Tuesday, 15 January 2013

The Ultimate Survival Tips

  • Water is the single most important thing you need to survive in the wild. The human body needs a minimum of 2 quarts (1.9 liters) of water per day for good health. One day without water is cause for serious concern, and three days without water will lead to almost certain death.
  • Lush vegetation and swarming insects indicates Water. Ample plant life, insects, bird flight paths and animal tracks can all point toward water sources.
  • You should melt snow or ice before drinking it because eating frozen snow and ice will reduce your core body temperature and lead to dehydration.
  • If you're facing the sun at noon in the Northern Hemisphere, walking toward it will takes you south; walking with the sun at your back takes you north. The opposite is true in the Southern Hemisphere.
  • While not precise directional guides, moss on trees and anthills can help you to figure out what direction you're facing. In the Northern Hemisphere, moss on the south side of trees will be thicker and greener because that side often gets more sun; ants often build their nests on the south or southeastern side of trees, where it's warmer.
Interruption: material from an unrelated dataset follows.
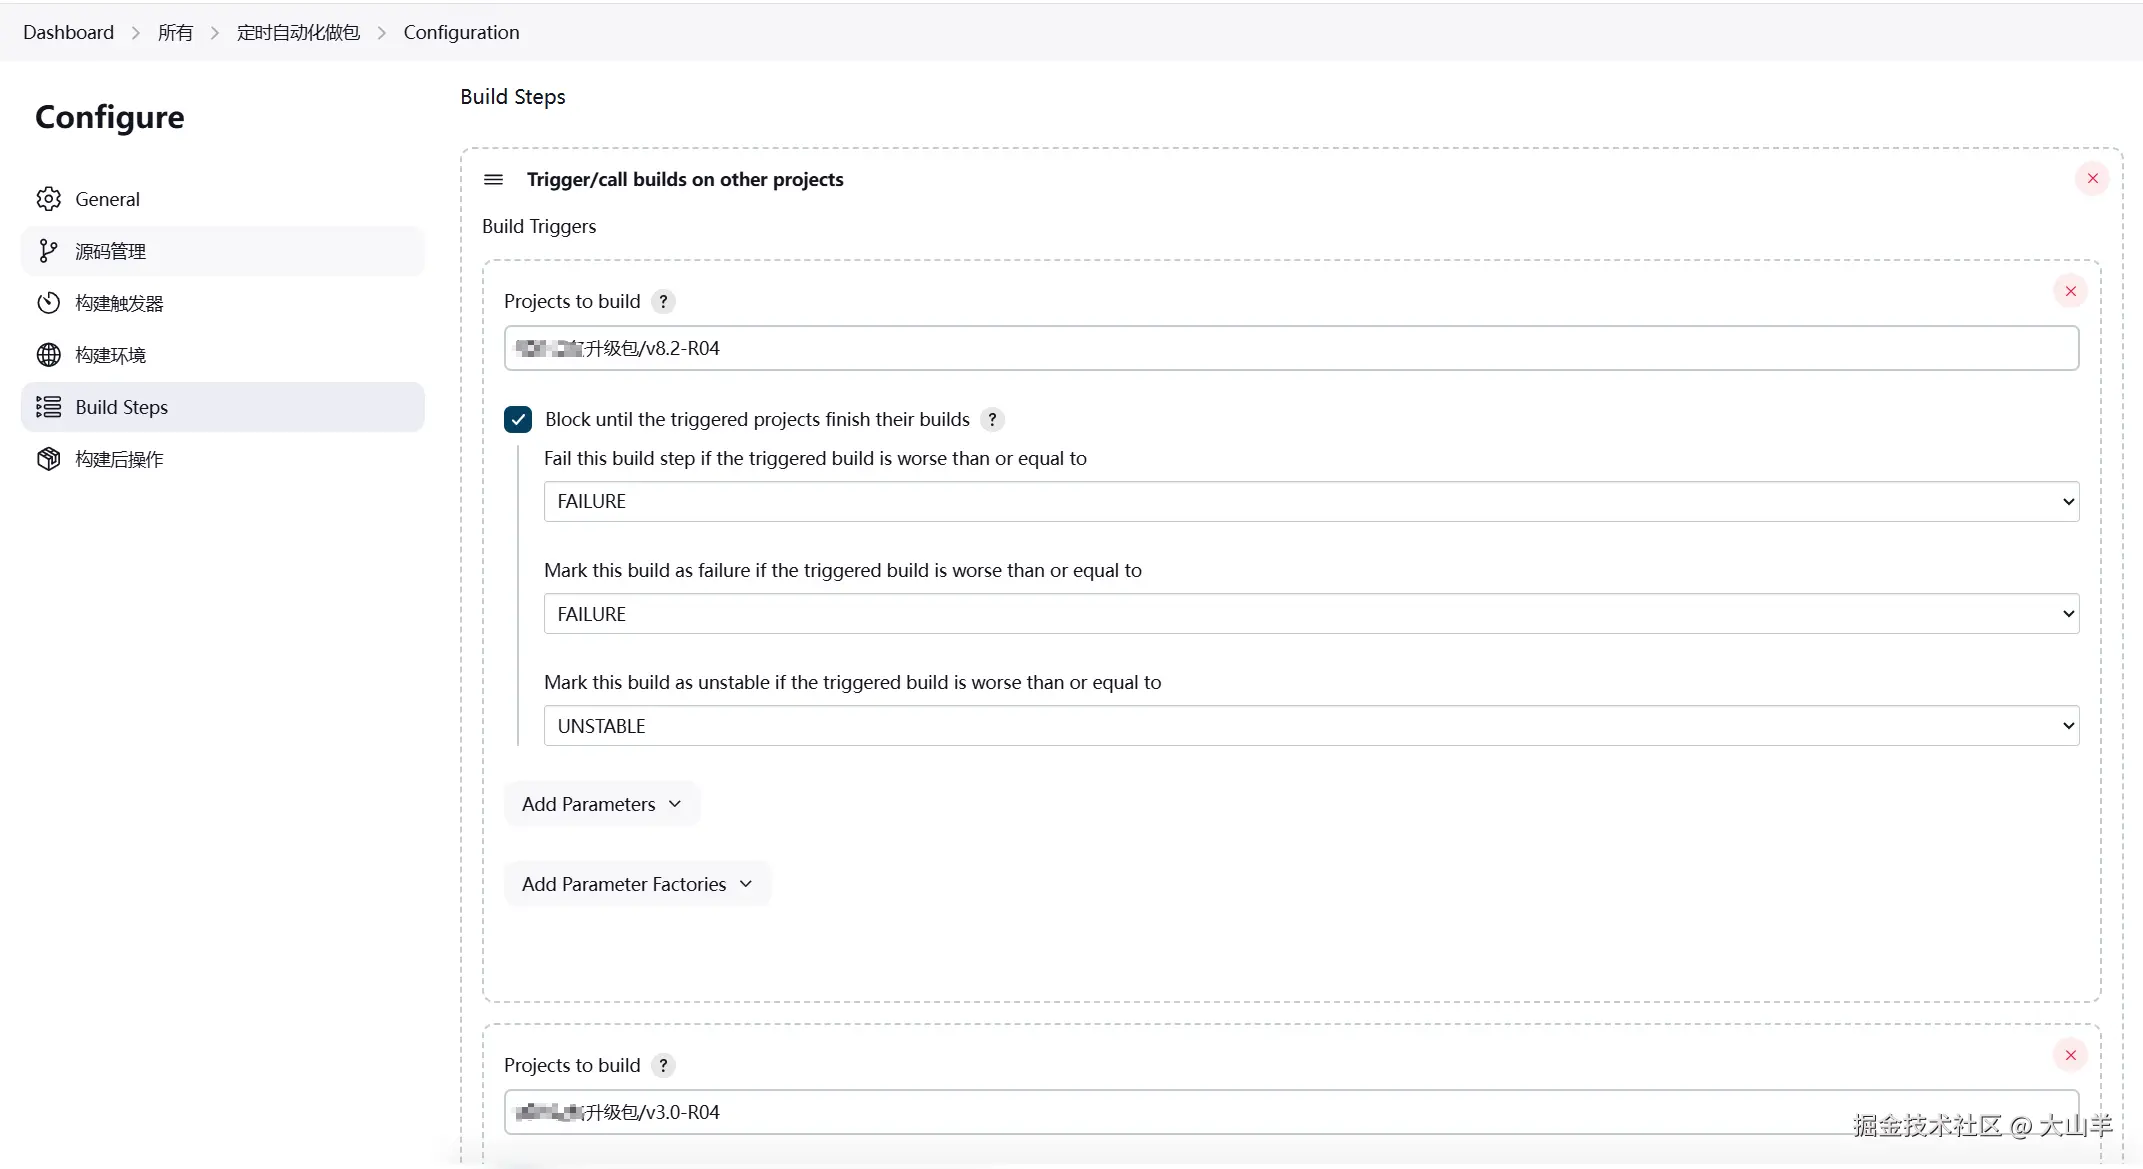Viewport: 2143px width, 1169px height.
Task: Click the 构建触发器 clock icon
Action: pyautogui.click(x=48, y=303)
  • When the moon rises before sunset, the bright side is in the west; if it rises after midnight, its eastern side is illuminated.
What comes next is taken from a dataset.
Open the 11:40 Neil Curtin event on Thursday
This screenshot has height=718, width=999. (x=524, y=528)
  • You should try to avoid sleeping directly on the ground. Sleeping on the ground can lead to loss of body heat. You'll retain more warmth by piling grass or pine needles on the ground to sleep on.
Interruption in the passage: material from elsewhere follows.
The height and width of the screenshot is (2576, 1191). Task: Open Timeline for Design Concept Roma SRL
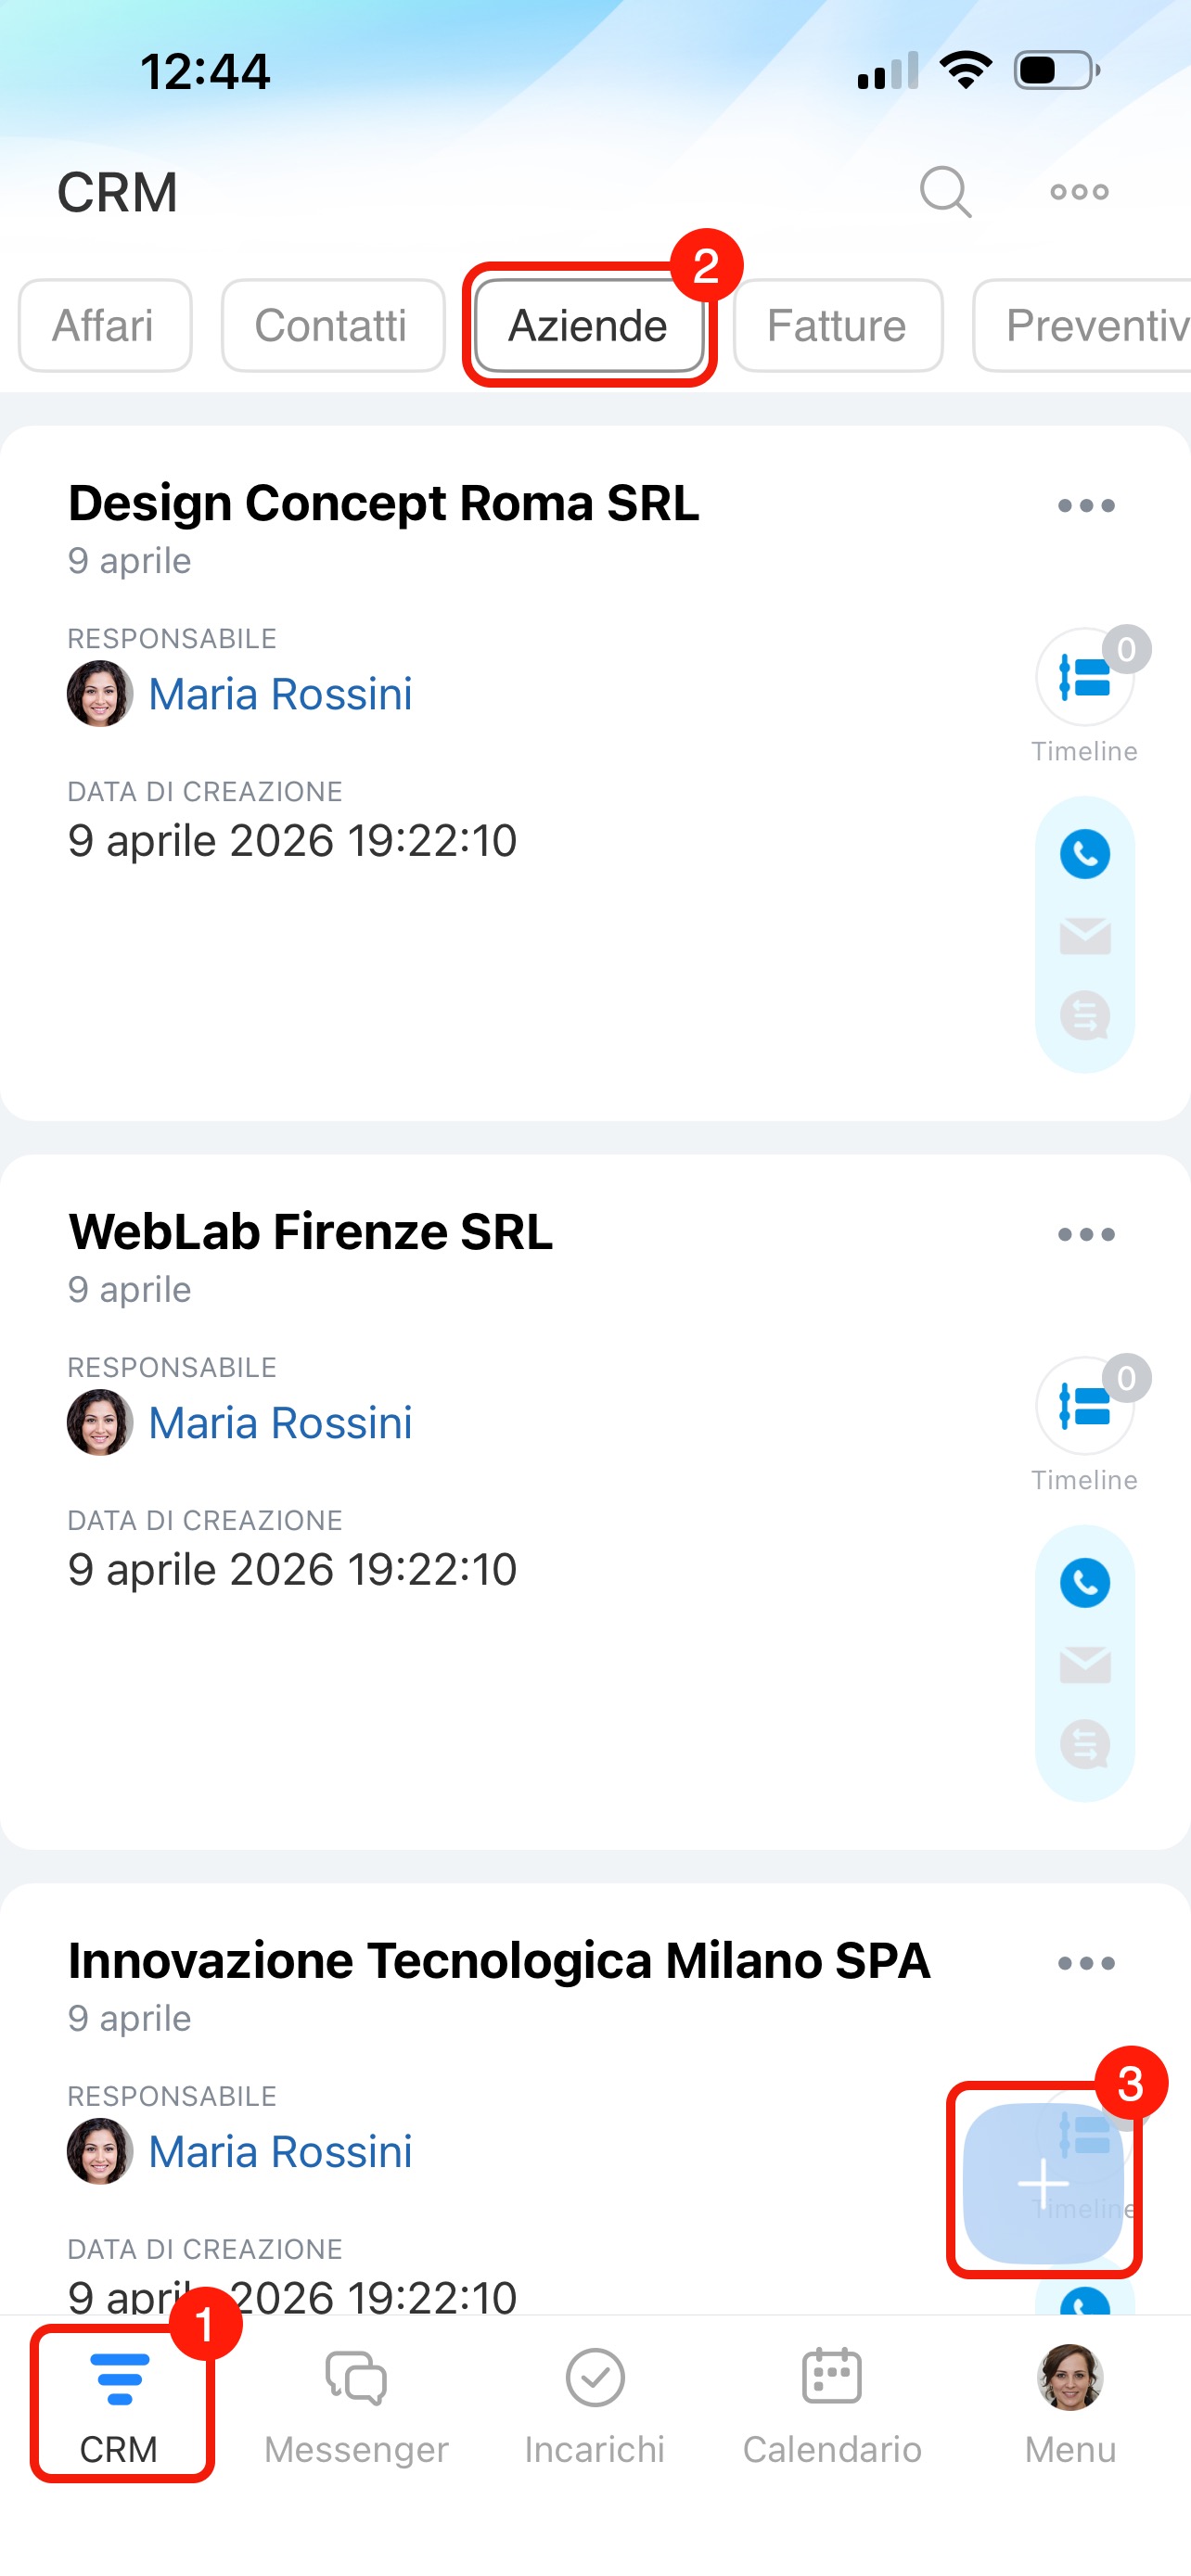click(1084, 679)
  • Staying near a source of water is a good idea when building a shelter. You should avoid natural hazards like cliffs and dry river beds.
  • If you're looking for insects to eat, which ones should you avoid? Although most insects are edible, a good rule of thumb is to steer clear of brightly colored ones as well as those that are hairy or pungent.
  • A battery, a magnifying lens and even a soda can with chocolate can be used to produce a spark for a fire.
  • When attempting to catch dinner using the simple snare, it is best to tie the noose at one and half times the size of your prey’s head.
  • Elderberries are safe when ripe and cooked, but can cause nausea when eaten off of the bush. Elderberries (Sambucus canaensis) contain poisons like cyanogenic glycoside, which can cause nausea and vomiting.
  • Warm sweet liquids such as hot chocolate will give the body energy to produce heat. Proteins, fats and carbohydrates such as trail mix can stimulate the metabolism. Caffeine is not good because it acutally draws body heat to the extremities and away from the core.
  • An insect diet can actually save your life by providing you with protein. The majority of an insect’s body is pure protein. Insects actually hold more than three times the amount of protein (for their size) as beef.
  • Insect larvae contains a lot of protein. Insect eggs can be found in moist areas under rocks and inside rotten tree logs or stumps.
  • The beetle species are the most popular edible insect in the world. Placing these critters over a fire will make them a sizzling delight.
  • Many experts use the snake’s eyes to determine the difference between a venomous snake and a non-venomous snake. Venomous snakes have elliptical pupils, while non-venomous snakes have round pupils.
  • To determine the distance of an oncoming storm, count the number of seconds between flashes and claps and divide this number by five to estimate how many miles away an approaching storm is.
  • When in extremely cold conditions, watch out for stiff joints, loss of bladder control, puffy face, mental confusion, shivering, slow pulse, loss of coordination, and slurred speech to indicate an onset of hypothermia. But not a cough.
  • Dry mouth and a rapid heartbeat is a sign for moderate dehydration. Vomiting and diarrhea is a strong indication for severe dehydration.